* Task prompt *
Having located the line with "You are a GUI", print it and each remaining line exactly, stopping at the end of the material and omitting pictures.

--- START ---

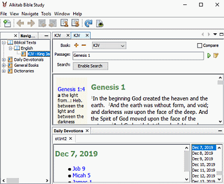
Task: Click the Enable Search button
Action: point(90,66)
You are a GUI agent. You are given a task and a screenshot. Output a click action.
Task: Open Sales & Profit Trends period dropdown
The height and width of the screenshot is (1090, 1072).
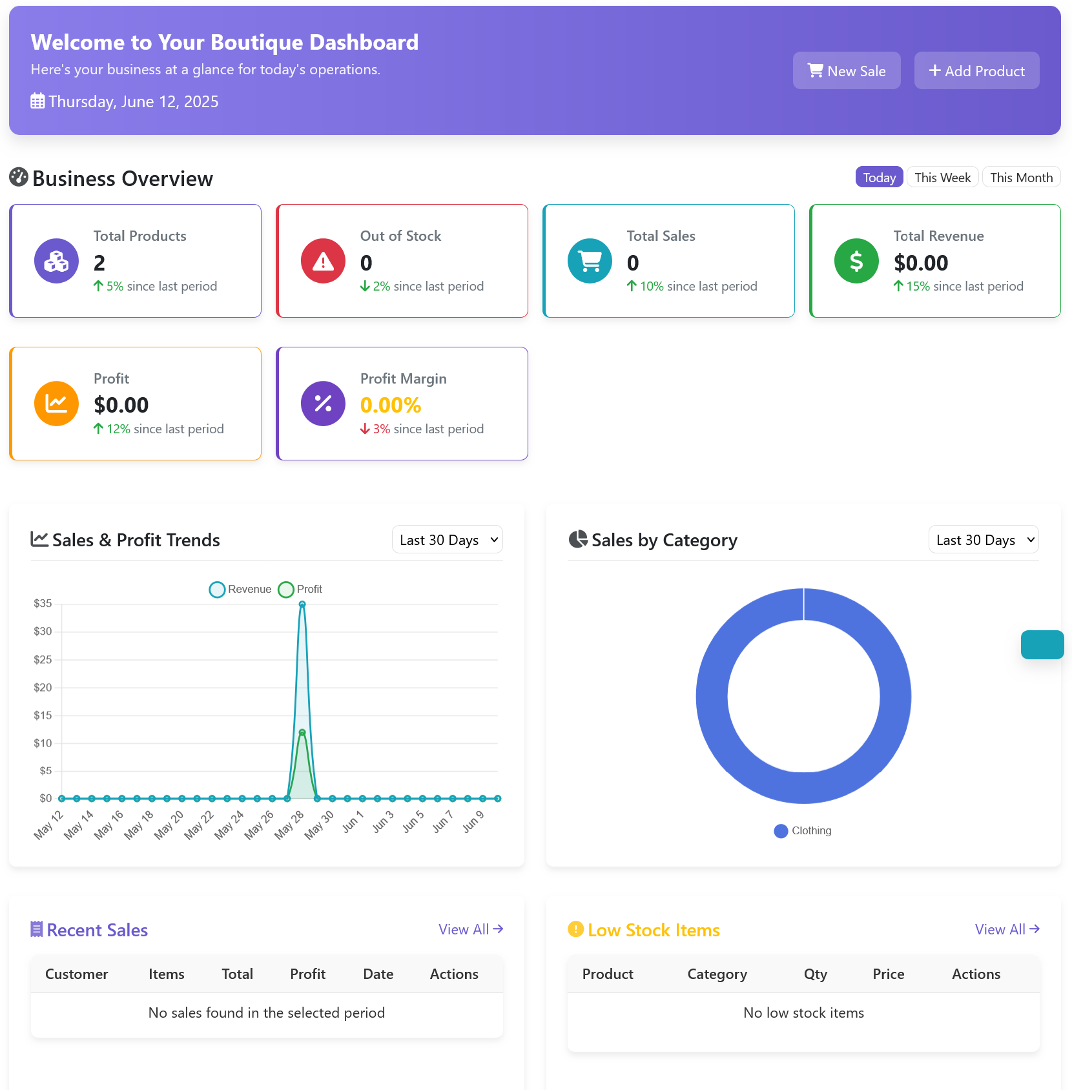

--- END ---

* Result *
You are a GUI agent. You are given a task and a screenshot. Output a click action.
Task: Open Sales & Profit Trends period dropdown
The height and width of the screenshot is (1090, 1072).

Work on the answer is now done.